> [EXERCISE INPUT]:
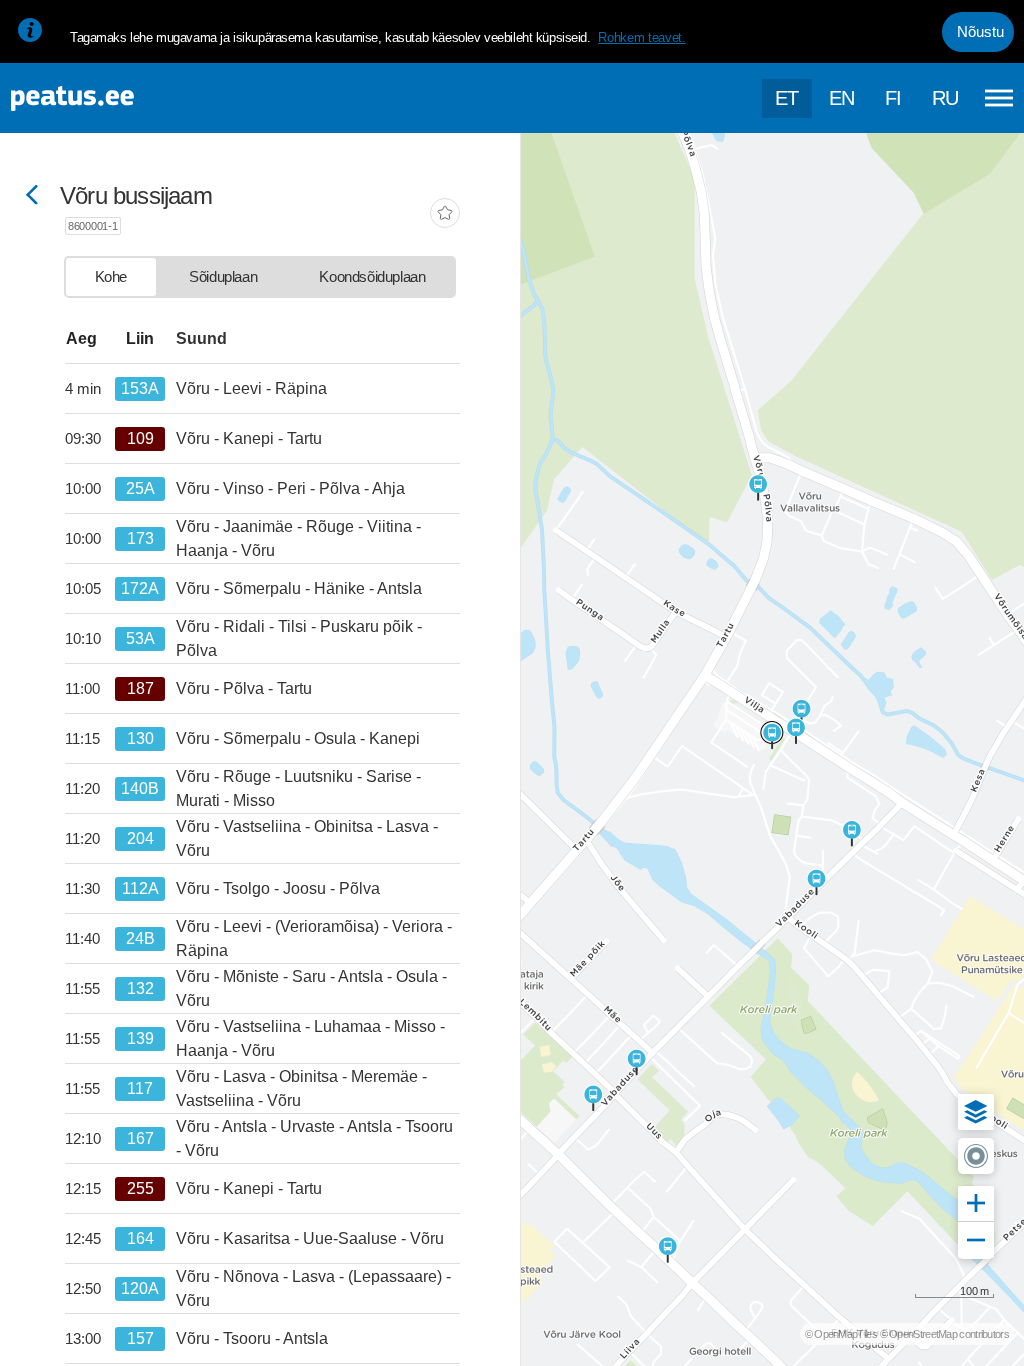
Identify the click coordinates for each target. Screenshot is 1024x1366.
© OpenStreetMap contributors (944, 1334)
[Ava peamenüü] (999, 98)
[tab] (111, 277)
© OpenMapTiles (841, 1334)
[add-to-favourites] (445, 215)
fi (893, 98)
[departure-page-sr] (90, 389)
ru (945, 98)
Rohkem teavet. (641, 37)
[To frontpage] (115, 98)
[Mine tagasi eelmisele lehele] (32, 196)
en (842, 98)
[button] (976, 1112)
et (787, 98)
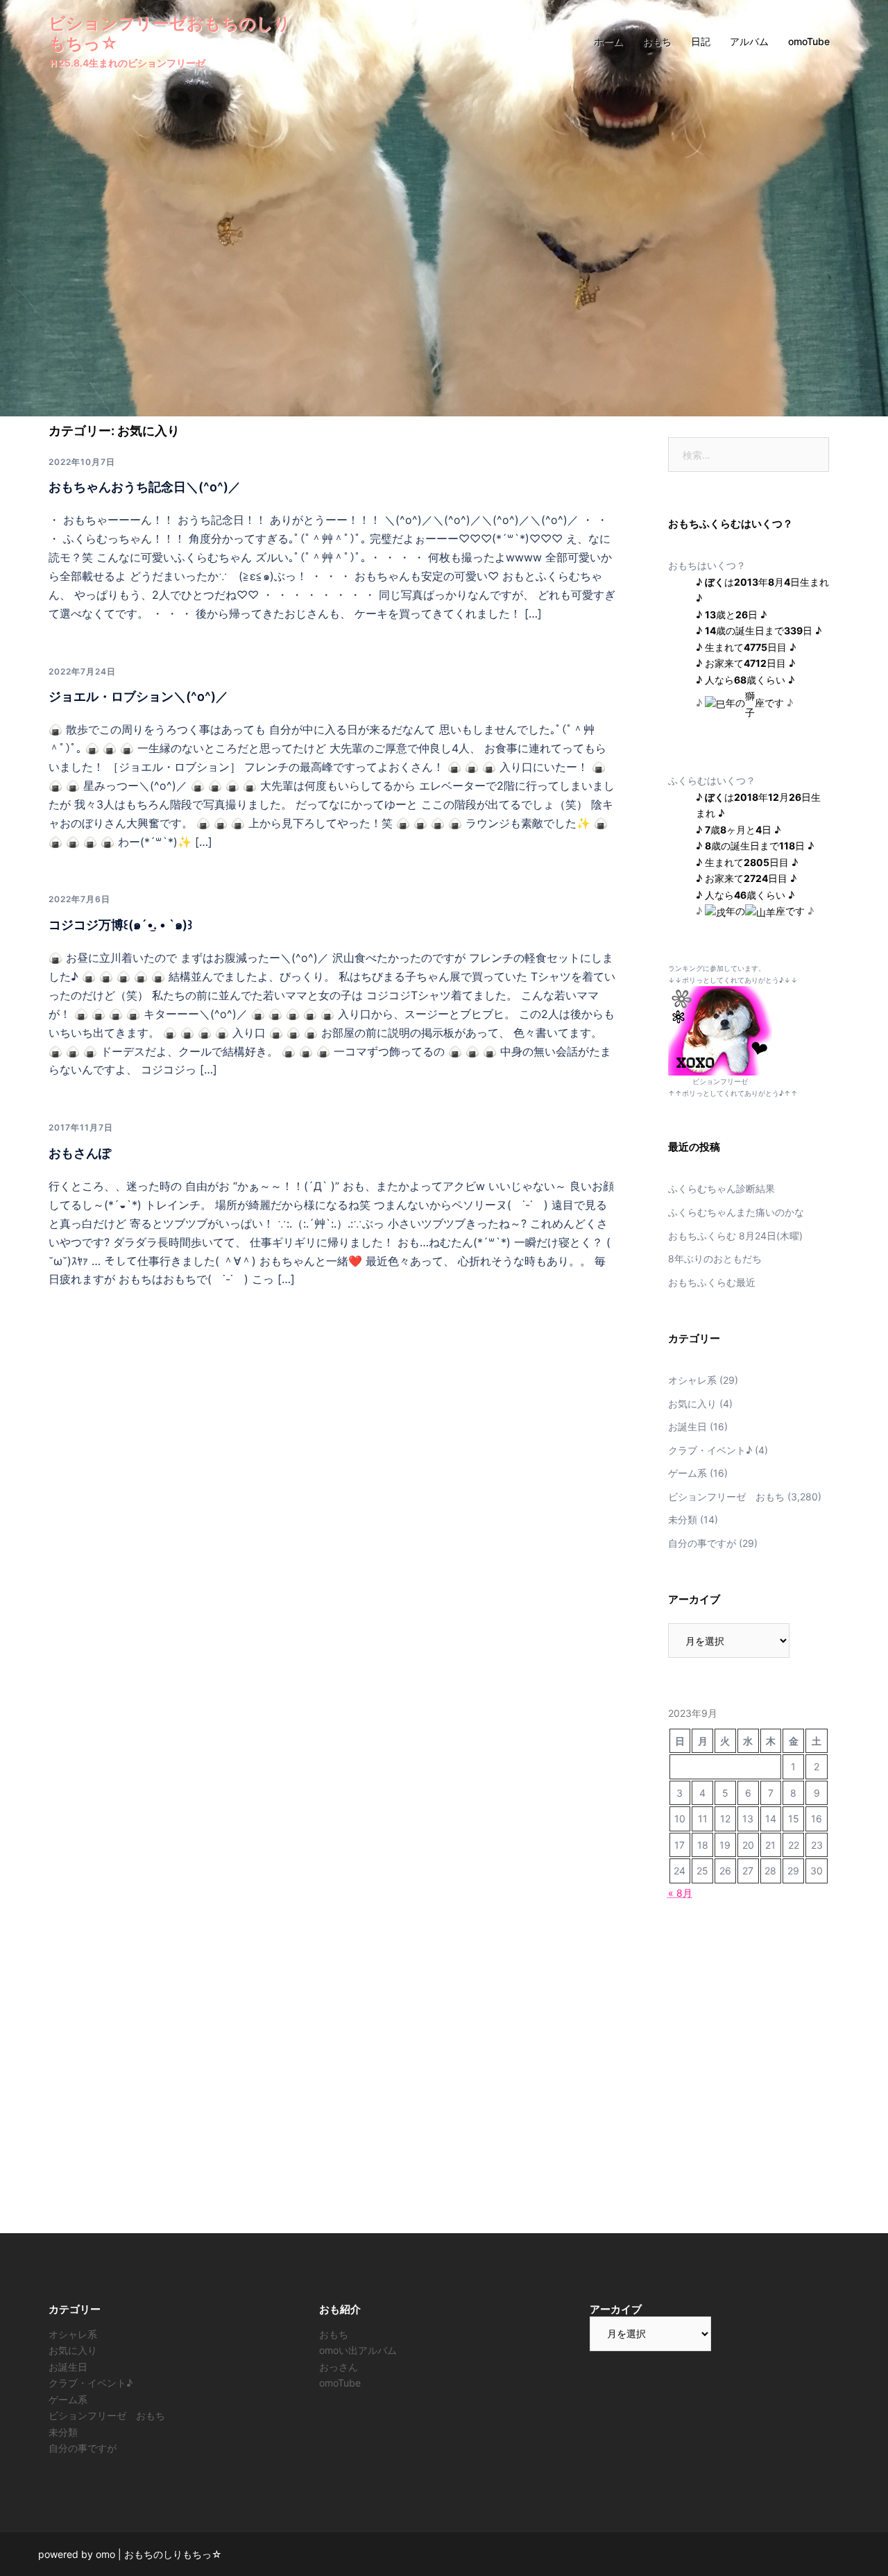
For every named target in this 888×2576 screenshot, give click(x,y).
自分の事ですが (702, 1543)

> [TASK REQUIREMENTS]: Every line from the line containing "OpenMapTiles (841, 1334)" through the last line above is to be printed exactly. Pictures are not copied.

> [SOLUTION BELOW]:
© OpenMapTiles (841, 1334)
[add-to-favourites] (445, 215)
fi (893, 98)
[departure-page-sr] (90, 389)
ru (945, 98)
Rohkem teavet. (641, 37)
[To frontpage] (115, 98)
[Mine tagasi eelmisele lehele] (32, 196)
en (842, 98)
[button] (976, 1112)
et (787, 98)
For every named target in this 888×2576 screenshot, give click(x,y).
自分の事ですが (702, 1543)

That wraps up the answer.